I tried using the following code to do the same,
df_final.toJSON().coalesce(1).saveAsTextFile('file')
The file contains,
{"attribute":"profile","operation":"UPDATE","params":"{\"member_uuid\":\"027130fe-584d-4d8e-9fb0-b87c984a0c20\",\"member_id\":\"ajuypjtnlzmk4na047cgav27jma6_STG\",\"easy_id\":993269700,\"field\":\"password_hash\"}","timestamp":"2020-02-11T19:15:32.000Z"}
I want it to save in this format,
{"attribute":"profile","operation":"UPDATE","params":{"member_uuid":"027130fe-584d-4d8e-9fb0-b87c984a0c20","member_id":"ajuypjtnlzmk4na047cgav27jma6_STG","easy_id":993269700,"field":"password_hash"},"timestamp":"2020-02-11T19:15:32.000Z"}
to_json saves the value in the params columns as a string, is there a way to keep the json context here so I can save it as the desired output?
Don't use to_json to create params column in dataframe.
The trick here is just create struct and write to the file (using .saveAsTextFile (or) .write.json()) Spark will create JSON for the Struct field.

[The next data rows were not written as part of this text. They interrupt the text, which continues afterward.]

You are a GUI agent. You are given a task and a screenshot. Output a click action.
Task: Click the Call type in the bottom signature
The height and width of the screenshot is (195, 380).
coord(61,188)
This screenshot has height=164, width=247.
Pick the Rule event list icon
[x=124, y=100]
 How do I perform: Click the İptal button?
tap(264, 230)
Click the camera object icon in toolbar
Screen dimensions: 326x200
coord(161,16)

if we already created json object and writing in json format Spark will add \ to escape the quotes already exists in Json string.
Example:
from pyspark.sql.functions import *
#sample data
df=spark.createDataFrame([("027130fe-584d-4d8e-9fb0-b87c984a0c20","2020-02-11 19:15:32","password_hash","ajuypjtnlzmk4na047cgav27jma6_STG","993269700")],["member_uuid","Timestamp","updated","member_id","easy_id"])
df1=df.withColumn("attribute",lit("profile")).withColumn("operation",lit("UPDATE"))

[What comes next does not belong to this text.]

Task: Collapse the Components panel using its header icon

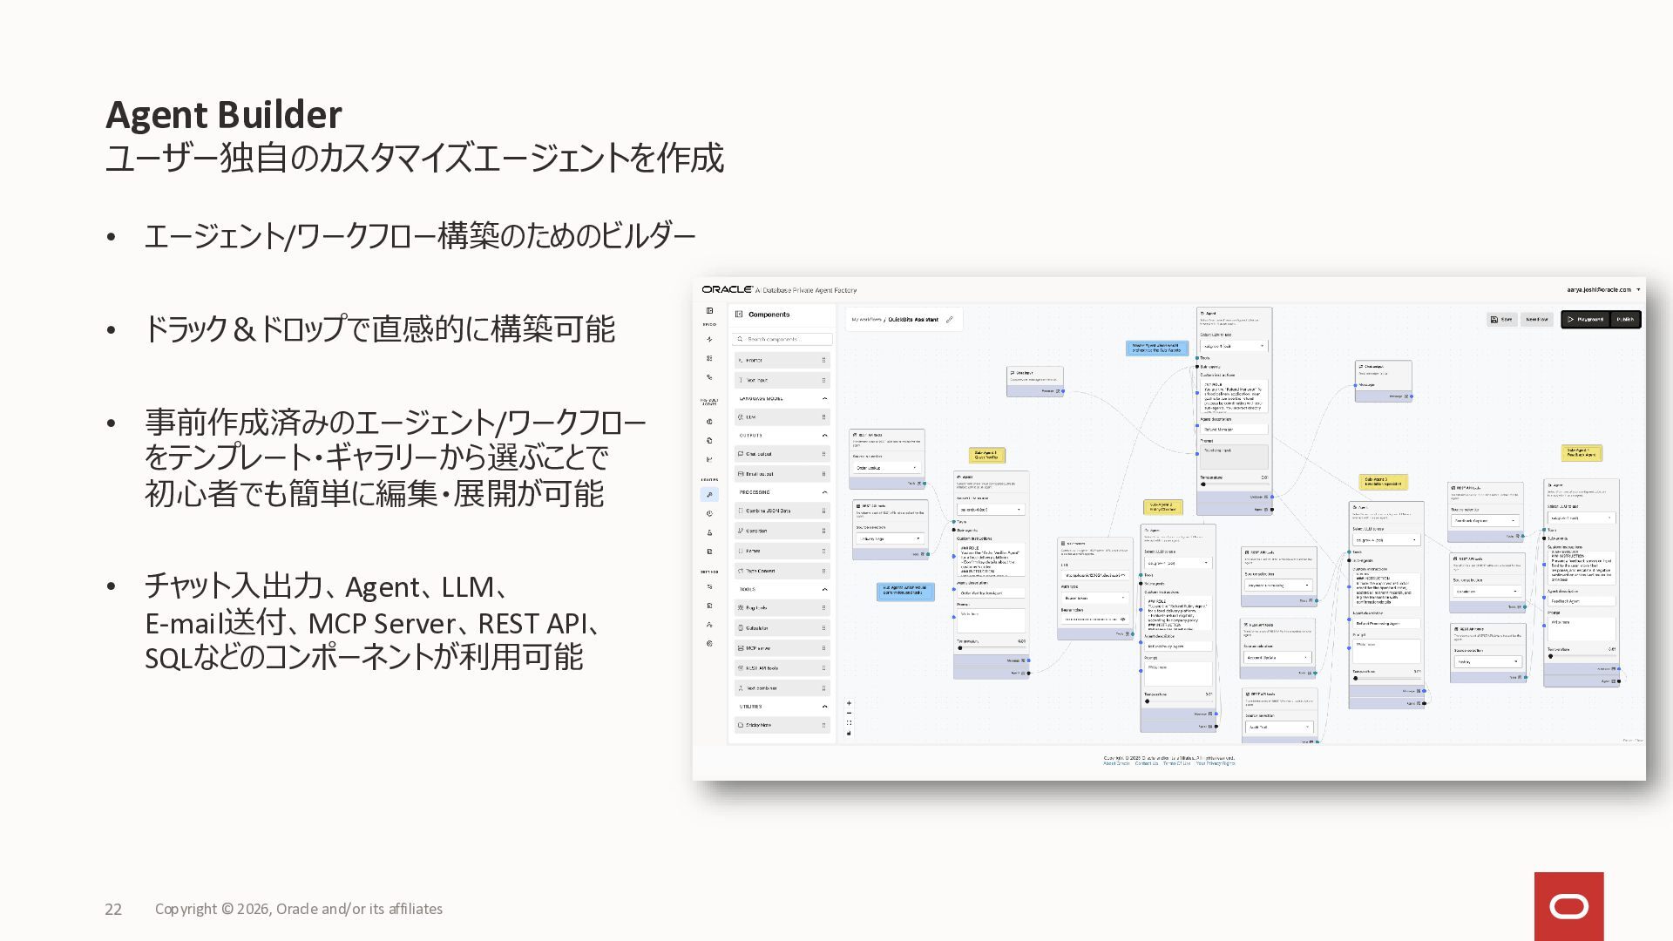Action: pos(739,315)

df1.selectExpr("struct(member_uuid,member_id,easy_id) as params","attribute","operation","timestamp").write.format("json").mode("overwrite").save("<path>")
#{"params":{"member_uuid":"027130fe-584d-4d8e-9fb0-b87c984a0c20","member_id":"ajuypjtnlzmk4na047cgav27jma6_STG","easy_id":"993269700"},"attribute":"profile","operation":"UPDATE","timestamp":"2020-02-11 19:15:32"}
df1.selectExpr("struct(member_uuid,member_id,easy_id) as params","attribute","operation","timestamp").toJSON().saveAsTextFile("<path>")
#{"params":{"member_uuid":"027130fe-584d-4d8e-9fb0-b87c984a0c20","member_id":"ajuypjtnlzmk4na047cgav27jma6_STG","easy_id":"993269700"},"attribute":"profile","operation":"UPDATE","timestamp":"2020-02-11 19:15:32"}
A simple way to handle it is to just do a replace operation on the file
sourceData=open('file').read().replace('"{','{').replace('}"','}').replace('\\','')
with open('file','w') as final:
final.write(sourceData)
This might not be what you are looking for, but will achieve the end result.